5) Practical next steps

  • Adopt “intermediate artifact logging” as a default: store VE lists / claim lists / tool-call plans and measure disagreement rates; use them to trigger selective re-tries (as in M$^3$-ACE).
  • Add an information-asymmetric verifier path in RAG: implement a Checker that only sees retrieved docs + atomized questions (not the draft answer) and track factuality deltas vs standard self-critique.
  • Run a contamination-sensitivity audit before trusting leaderboard deltas: replicate router–worker noisy rewrite tests on your key MCQ benchmarks and report “violation breadth” alongside accuracy.
  • For tool agents, treat permissions as first-class tokens + trajectories: prototype CoA-style “resource review → identity → decision” outputs and enforce that downstream answer/tool calls are conditioned on that trajectory.
  • Harden GUI agents against visual trigger surfaces: add notification-aware preprocessing (mask/crop notification regions) and evaluate against icon-trigger backdoor scenarios similar to AgentRAE.
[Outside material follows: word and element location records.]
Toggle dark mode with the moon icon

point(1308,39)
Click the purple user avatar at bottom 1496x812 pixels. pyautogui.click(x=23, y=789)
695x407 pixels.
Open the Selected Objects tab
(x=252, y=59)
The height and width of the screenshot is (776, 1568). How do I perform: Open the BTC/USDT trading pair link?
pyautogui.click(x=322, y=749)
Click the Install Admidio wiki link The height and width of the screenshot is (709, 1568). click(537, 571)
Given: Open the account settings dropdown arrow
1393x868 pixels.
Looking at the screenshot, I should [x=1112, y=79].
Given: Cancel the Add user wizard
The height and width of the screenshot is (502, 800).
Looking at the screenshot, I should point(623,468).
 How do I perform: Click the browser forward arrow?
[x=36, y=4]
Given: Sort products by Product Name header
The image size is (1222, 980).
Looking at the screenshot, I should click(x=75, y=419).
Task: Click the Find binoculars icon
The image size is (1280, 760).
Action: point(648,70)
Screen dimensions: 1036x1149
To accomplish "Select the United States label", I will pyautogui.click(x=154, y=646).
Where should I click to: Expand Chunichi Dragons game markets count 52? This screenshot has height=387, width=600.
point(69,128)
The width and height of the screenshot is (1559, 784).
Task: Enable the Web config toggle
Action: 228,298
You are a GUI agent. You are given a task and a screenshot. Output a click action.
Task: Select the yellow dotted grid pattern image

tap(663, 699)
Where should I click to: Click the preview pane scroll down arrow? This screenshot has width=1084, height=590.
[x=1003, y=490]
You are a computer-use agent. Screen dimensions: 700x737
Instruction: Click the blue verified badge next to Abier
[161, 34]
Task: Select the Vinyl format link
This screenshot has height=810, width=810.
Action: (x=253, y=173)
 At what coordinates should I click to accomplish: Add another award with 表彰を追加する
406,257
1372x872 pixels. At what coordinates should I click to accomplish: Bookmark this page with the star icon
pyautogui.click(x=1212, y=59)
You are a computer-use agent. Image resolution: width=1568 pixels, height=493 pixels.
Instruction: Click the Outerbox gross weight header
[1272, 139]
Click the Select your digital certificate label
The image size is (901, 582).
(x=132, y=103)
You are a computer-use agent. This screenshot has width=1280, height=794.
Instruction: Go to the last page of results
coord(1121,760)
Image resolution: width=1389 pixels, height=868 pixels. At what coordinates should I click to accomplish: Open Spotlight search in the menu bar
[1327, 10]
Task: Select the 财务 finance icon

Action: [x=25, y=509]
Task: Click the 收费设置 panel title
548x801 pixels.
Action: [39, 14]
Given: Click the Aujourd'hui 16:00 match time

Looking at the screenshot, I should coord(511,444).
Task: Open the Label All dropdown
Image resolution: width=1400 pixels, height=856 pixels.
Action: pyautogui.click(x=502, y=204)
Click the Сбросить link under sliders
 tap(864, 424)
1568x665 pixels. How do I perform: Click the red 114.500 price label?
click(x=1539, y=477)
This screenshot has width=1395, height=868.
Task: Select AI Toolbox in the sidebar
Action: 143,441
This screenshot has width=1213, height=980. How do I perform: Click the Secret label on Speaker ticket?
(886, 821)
  • If using MC Dropout for uncertainty, benchmark memory-heavy vs reasoning-heavy tasks separately: measure mean+std under stochastic inference; avoid enabling dropout blindly for specialized checkpoints.
  • For long-video agents, measure “evidence efficiency” not just accuracy: track frames used / visual tokens / number of observation turns; add stagnation detectors for static repetition and premature stopping.
  • Prefer executable oracles where possible: for code review or agent actions, convert evaluation into tests or environment-grounded success metrics rather than text similarity.

Generated from per-paper analyses; no external browsing.